The pitfalls of school drug testing, scaremongering and a 'one size fits all approach' to the complex issue of Meth use in Victoria.

THE ice crisis gripping many families in Victoria, covered in yesterday’s Herald Sun, is a classic example of drug market shifts driven by technological innovation that are far outpacing community responses. 
Ice problems cause disruptions in all sorts of places, from prisons to schools, and I have listened to so many stories of families shattered by its devastating impact. One from a community forum we hosted was that of a teenager, raped at 16 by her school “mates”, who then developed an ice addiction. That led to drug debts, gangsters threatening her family, then sex work to fund her ice habit. A modern tragedy repeated with infinite variations.

The daughter of a prominent politician, charged with a murder last year supposedly involving ice, proves that high-grade crystal methamphetamine is not just a problem for people living on the margins. Ice affects everyone.

The Victorian Parliament’s Crime Prevention Committee investigated the issue and released a 900-page report last year with 54 recommendations. It is complex because there is no silver bullet solution. But there are things we should and should not do.

Common sense tells us we shouldn’t put all our eggs in one basket. The central answer to ice is not more arrests. Cannabis accounts for more than 60 per cent of drug-related arrests in Australia, yet cannabis use remains steady.

Despite record seizures, Assistant Police Commissioner Steve Fontana reminded us, “we’ve got a glut of drugs out there”. As senior police have said, “we’re never going to police our way out of the drug problem in Victoria”.

There is no shortage of local or international players wanting to supply Australia’s lucrative illegal drug market to reap profits in the billions. It gets back to attitude and demand in our community and we must rethink attitudes about drug use, particularly high-purity meth. Unfortunately, the governmental “just say no” approach has been a failure wherever it has been tried. Young people often go through periods of experimentation and rebellion. Simply saying “no” can be reason enough for some to just say yes. And over-dramatising negative consequences is likely to be seen as scaremongering by those at risk or actually using.

We mustn’t use a hammer to crack a nut. Mandatory drug testing in schools is tempting but would be an expensive folly. There is no evidence it would reduce harm but in fact can cause harm, expensively distracting us from effective approaches.

Typically, higher rates of drug use are found among poorer academic performers and adolescents facing issues outside school. Addressing those factors first is a more effective means of helping students at risk and doesn’t require them to be coerced into programs with the potential to further marginalise them.

Simply saying “no” can be reason enough for some to just say yes.

The internet is awash with information on how to make and consume ice and how to avoid a positive drug test, including changing drug type and use habits — and drug tests are not always accurate, so a student whose drug use is not detected in testing could miss out on a positive intervention due to over-reliance on testing.

The use of observable indicators of risk means students who are yet to engage in drug use, or whose early experimentation has not been detected, could be identified as being at risk and given appropriate support.
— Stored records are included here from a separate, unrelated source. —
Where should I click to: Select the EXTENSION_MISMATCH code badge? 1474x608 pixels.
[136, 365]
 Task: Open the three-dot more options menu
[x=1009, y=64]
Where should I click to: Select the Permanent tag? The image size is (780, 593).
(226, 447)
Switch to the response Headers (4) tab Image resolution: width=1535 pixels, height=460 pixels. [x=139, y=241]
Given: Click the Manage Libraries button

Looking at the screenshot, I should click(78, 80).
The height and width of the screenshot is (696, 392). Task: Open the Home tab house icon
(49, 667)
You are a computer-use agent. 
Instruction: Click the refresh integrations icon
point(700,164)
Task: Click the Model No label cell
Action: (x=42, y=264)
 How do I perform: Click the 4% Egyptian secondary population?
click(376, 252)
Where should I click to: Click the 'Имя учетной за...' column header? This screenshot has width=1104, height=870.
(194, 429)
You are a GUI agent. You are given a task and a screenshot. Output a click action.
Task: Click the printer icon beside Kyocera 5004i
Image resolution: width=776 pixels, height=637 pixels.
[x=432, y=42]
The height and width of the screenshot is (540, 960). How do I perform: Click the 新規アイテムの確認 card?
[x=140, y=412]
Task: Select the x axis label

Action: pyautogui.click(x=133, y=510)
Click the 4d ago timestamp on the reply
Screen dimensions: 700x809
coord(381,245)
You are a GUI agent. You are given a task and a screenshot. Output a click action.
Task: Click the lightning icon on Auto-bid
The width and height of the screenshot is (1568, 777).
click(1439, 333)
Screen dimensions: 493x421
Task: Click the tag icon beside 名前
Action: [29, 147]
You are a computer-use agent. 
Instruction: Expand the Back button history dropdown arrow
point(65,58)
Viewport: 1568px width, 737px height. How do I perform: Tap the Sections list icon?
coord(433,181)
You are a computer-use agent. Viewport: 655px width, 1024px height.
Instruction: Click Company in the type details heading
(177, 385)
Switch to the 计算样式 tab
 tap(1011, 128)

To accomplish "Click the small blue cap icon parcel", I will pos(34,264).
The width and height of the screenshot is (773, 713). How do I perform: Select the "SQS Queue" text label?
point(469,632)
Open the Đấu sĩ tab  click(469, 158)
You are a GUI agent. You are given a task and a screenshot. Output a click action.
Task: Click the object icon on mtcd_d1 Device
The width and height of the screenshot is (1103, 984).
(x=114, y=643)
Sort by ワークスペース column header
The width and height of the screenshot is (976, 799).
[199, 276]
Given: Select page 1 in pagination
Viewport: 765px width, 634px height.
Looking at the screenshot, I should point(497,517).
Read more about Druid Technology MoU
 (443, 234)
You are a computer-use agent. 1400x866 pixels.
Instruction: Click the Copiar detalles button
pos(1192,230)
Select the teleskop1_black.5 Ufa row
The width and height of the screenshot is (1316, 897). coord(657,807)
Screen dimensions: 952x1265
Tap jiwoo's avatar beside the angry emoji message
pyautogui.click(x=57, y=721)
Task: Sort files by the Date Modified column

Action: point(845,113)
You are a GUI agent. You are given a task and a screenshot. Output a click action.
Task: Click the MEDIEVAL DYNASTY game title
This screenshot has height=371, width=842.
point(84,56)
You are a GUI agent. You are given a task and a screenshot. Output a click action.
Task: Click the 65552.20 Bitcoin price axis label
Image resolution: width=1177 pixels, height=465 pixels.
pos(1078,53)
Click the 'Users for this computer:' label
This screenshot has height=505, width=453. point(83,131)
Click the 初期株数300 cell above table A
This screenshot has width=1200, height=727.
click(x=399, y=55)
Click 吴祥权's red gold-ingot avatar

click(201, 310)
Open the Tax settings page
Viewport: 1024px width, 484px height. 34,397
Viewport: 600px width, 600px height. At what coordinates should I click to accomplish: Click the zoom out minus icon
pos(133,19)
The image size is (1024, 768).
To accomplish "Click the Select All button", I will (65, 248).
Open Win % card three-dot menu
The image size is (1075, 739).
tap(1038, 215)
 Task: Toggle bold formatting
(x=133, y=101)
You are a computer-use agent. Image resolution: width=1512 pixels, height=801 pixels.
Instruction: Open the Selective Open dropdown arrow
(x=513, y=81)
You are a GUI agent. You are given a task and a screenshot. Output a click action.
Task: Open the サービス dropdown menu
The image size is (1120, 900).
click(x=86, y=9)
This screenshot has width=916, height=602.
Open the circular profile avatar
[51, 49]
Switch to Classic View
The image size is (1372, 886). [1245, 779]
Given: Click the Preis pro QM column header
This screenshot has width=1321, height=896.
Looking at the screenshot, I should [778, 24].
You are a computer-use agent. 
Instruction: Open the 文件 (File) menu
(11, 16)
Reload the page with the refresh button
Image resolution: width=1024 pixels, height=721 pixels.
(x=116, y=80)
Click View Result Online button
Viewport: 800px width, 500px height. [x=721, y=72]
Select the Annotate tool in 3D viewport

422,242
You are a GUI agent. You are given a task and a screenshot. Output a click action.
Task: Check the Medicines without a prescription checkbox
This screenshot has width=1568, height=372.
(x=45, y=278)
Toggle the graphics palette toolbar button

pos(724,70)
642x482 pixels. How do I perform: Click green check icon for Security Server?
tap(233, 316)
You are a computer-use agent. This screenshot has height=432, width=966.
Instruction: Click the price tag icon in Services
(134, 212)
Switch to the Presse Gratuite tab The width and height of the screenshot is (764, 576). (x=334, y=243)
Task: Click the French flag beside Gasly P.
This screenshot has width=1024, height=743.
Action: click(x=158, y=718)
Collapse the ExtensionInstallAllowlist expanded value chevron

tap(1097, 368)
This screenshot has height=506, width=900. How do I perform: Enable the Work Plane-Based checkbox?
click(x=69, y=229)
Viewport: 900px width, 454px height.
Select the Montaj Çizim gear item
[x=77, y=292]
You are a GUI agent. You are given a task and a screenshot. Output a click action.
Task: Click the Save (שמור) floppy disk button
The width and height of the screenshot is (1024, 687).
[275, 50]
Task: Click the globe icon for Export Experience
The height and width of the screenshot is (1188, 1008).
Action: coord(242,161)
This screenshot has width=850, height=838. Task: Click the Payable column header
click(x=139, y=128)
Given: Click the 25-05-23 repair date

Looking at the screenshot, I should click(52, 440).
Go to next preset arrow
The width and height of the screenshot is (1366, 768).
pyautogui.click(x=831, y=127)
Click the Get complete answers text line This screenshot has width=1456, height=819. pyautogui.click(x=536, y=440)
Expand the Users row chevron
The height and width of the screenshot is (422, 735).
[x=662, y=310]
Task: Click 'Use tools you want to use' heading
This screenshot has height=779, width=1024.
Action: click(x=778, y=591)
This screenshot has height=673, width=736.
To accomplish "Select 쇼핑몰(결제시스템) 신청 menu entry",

That approach has the advantage of not requiring the student to undergo a potentially humiliating experience and feel resentment towards school. A school environment that is building resilience has better academic performance and general wellbeing. Indeed, a recent study in the Journal of Studies on Alcohol and Drugs reported that drug testing had no impact on reducing drug use but cultivating a positive school climate did.

Well-crafted, tested messages that at least recognise people do take drugs will be more credible than those that don’t — especially if messages include guidance to help people better care for themselves.

The Penington Institute has spoken to thousands of Victorians concerned about ice. We need an approach that operates at different levels. The public should know the basics and know where to find more information if they need it.

At the community level, such as a rural town or school community, parents and children should have access to reliable information and pathways to address their issues.

For casual users, we need realistic and in-depth information, including the risk of dependence. This is a perfect place for primary health, police and local community to work together.

Ice addiction will change your life but although recovery is very difficult it’s possible. With help and support the chances of rebuilding your life increases. Police and courts, prisons and health services must work with each other to provide this help and to nudge people in the right direction.

Smart, informative and compassionate education and early interventions are needed, but it can’t be one size fits all. We need targeted approaches for individuals, parents, businesses and the broad community.